Seis meses depois, é acusado pelo MP e deverá continuar em prisão preventiva na cadeia de Castelo Branco. Mas a defesa já apresentou um pedido de libertação, alegando que o prazo máximo para o acusar acabava a 18 de janeiro.
Nelson Afonso terá confessado ao juiz que gostava de assistir ao pânico das pessoas. Mas nem foi isso que mais impressionou os investigadores. No dia 22 de junho de 2017, pouco antes das três da tarde, deflagrou um incêndio na zona da Santinha.
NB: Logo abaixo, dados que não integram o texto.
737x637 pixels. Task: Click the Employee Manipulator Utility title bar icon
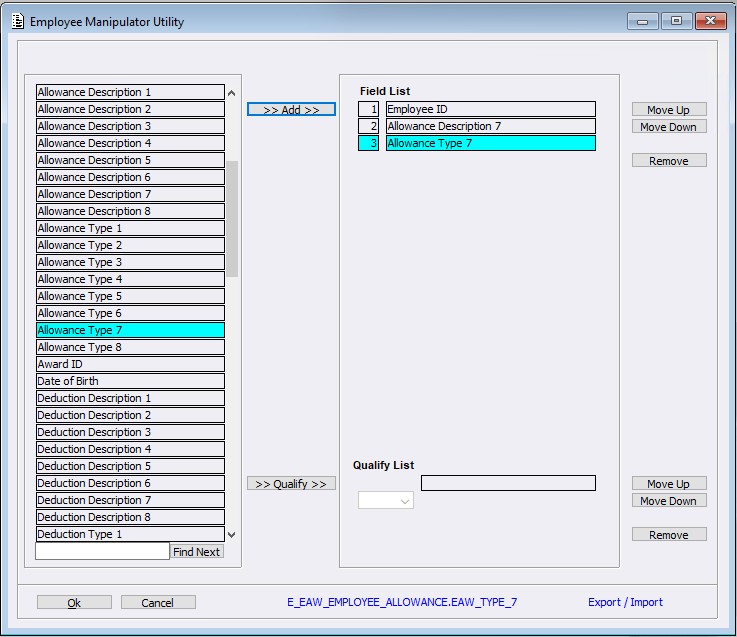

Na origem do fogo, segundo a investigação, esteve “um engenho incendiário idealizado, construído e colocado naquele local pelo arguido”. Na mesma altura, a pouco mais de 17 quilómetros, em Pedrógão Grande, o combate ao grande incêndio que matou 66 pessoas entrava no quinto dia. “Não obstante a realidade trágica que se vivia”, o arguido “fez deflagrar um engenho incendiário”, espanta-se o inspetor da PJ que investigou o caso.
Um incendiário diferente
Nesta investigação, a PJ empregou métodos raramente utilizados neste tipo de crime, porque Nelson Afonso sai completamente do perfil habitual do incendiário. Não tem hábitos alcoólicos, é licenciado, tem 40 anos, trabalhava como chefe de turno numa empresa sólida e planeava cuidadosamente cada incêndio como se de um assalto se tratasse: concebeu uns engenhos incendiários que eram acionados com um temporizador, o que lhe permitia estar sempre a uma distância considerável do local do crime. E escolhia sempre locais que pela sua configuração e características ardessem facilmente. E foi isso que pôs a PJ na sua pista.
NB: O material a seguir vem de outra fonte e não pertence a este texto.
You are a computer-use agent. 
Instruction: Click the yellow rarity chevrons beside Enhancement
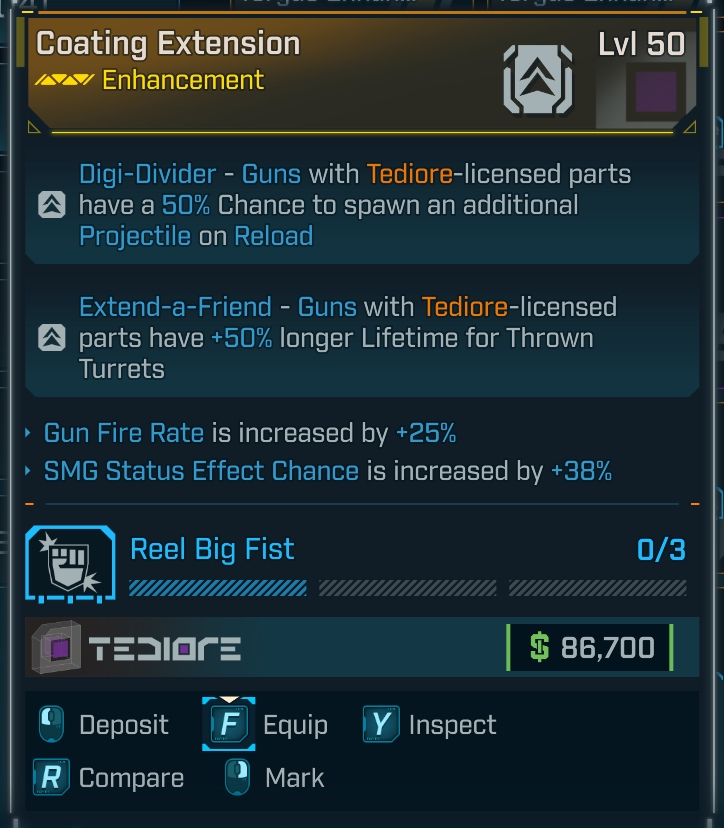(x=64, y=80)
Quando encontrou o primeiro engenho — “um artefacto constituído por uma fonte de energia autónoma (pilhas ou baterias), um circuito temporizador eletrónico e uma lâmpada com o bolbo esmerilado de forma a deixar o filamento de incandescência em contacto com a matéria combustível, tudo ligado por fios elétricos” —, a PJ percebeu que tinha de ser alguém com conhecimentos técnicos bem diferentes dos habituais “fósforos atados a paus de incenso ou outros artefactos de natureza rudimentar” usados por incendiários vulgares. Depois, perante os locais escolhidos — só acessíveis a pé ou por viatura todo o terreno —, a PJ concluiu que “o autor da colocação do engenho seria um perfeito conhecedor da geografia local”.
Mas o facto de os engenhos estarem completamente carbonizados quando eram descobertos pela polícia impossibilitou a identificação de elementos que permitissem chegar ao incendiário. Até que um incêndio que foi imediatamente apagado possibilitou a recuperação ainda em bom estado de um dos artefactos. A PJ descobriu que o telemóvel do suspeito tinha sido acionado na zona e uma investigação aos movimentos bancários revelou que Nelson tinha comprado pilhas no Intermarché iguais às usadas nos fogos e lâmpadas como as do engenho. A caça acabou ali.
Nas buscas à casa do suspeito, a PJ encontrou lâmpadas compradas numa loja online iguais às usadas nos engenhos incendiários. Nelson Afonso confessou ser ele o autor dos incêndios que deflagraram na zona em 2021 e disse ter tido “um assomo” que o levou a construir os engenhos com o material que tinha em casa “por acaso”. A PJ não acreditou nesta versão e considera que até pode ter sido ele o autor de um incêndio nunca esclarecido que destruiu mato e floresta em 2103. Três anos antes da morte do pai do suspeito.